None of these Economists ever studied Bill Dudley.
We’ve been here before, of course. What I wrote in May 2014 could’ve easily been written today:
That sets up another “titanic” struggle between economists and money markets – academic models against those with actual money positions. The economist side sees taper as a signal that the economy is going to take off (as intended under the Bernanke scenario of influencing expectations), whereas the credit and dollar markets may be coming around to taper as optimal control, preserving policy margins ahead of economic turbulence.
We know which side stocks are betting on.
Stocks didn’t care, outside of seven months starting August 2015, that Economists got it wrong for the third time in the last almost twelve years dating back to Bill Dudley’s first ugly encounter with the curves in 2007. There was no recovery and acceleration in 2015, no big liftoff as had been planned by Economists and central bankers in 2014.
Even The New York Times two years too late finally fessed up and acknowledged what did happen instead.
Bonds were right. Euro$ #3 pushed the US economy very, very close to recession while the rest of the world suffered a variably intense nightmare. The way the markets are positioned now, that’s actually the upside to today’s confirmed Euro$ #4, the least worst case. If bonds are specifically right about rate cuts, that’s more of a downside still.
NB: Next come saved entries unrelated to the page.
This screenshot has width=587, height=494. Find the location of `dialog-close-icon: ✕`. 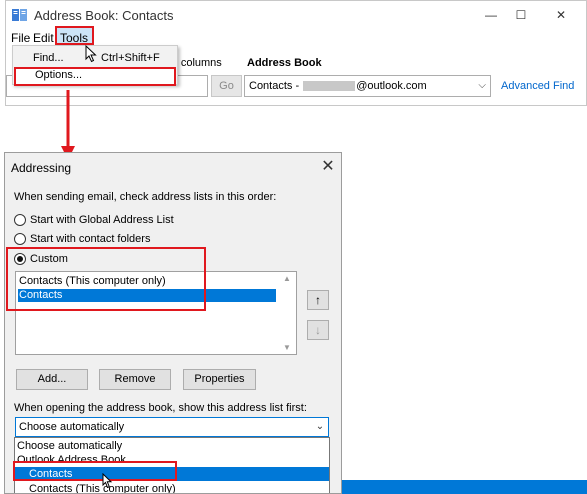

dialog-close-icon: ✕ is located at coordinates (328, 167).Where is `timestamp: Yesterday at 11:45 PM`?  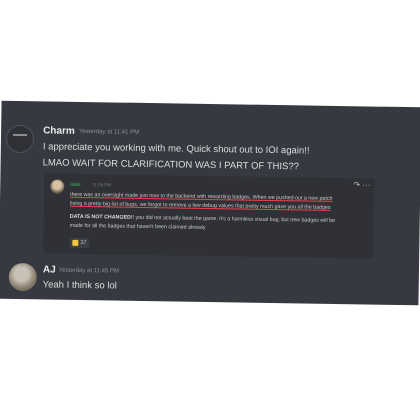 timestamp: Yesterday at 11:45 PM is located at coordinates (89, 271).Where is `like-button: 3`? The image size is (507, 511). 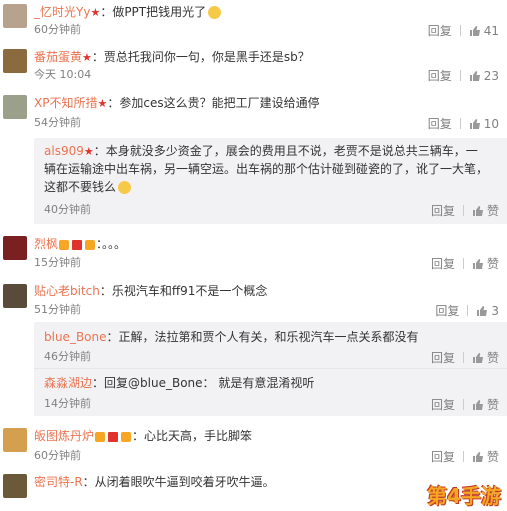 like-button: 3 is located at coordinates (488, 310).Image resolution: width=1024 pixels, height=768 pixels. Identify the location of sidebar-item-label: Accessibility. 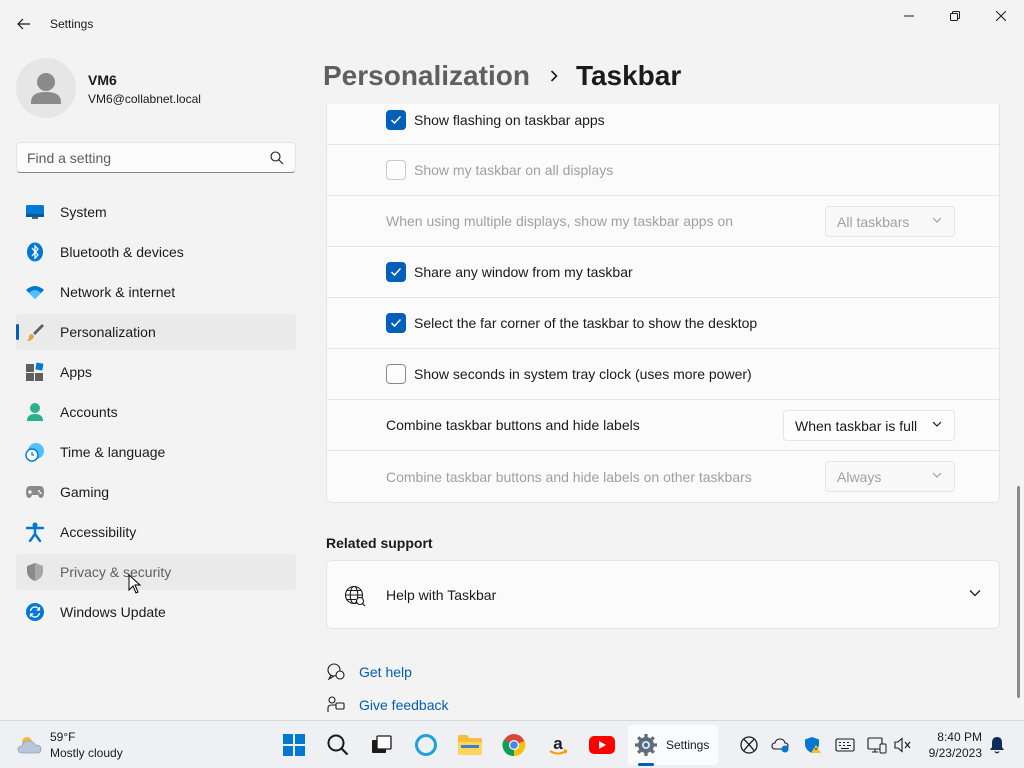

Then again, Economists and their models could just get lucky for once. That’s about all they have going for them at this point. When does it ever just work out great once all the biggest financial institutions in the world, despite what the Economists working for them say, all pile in on liquidity preferences? Pretty much never, especially when the reasons they are and have been are right there in front of everyone.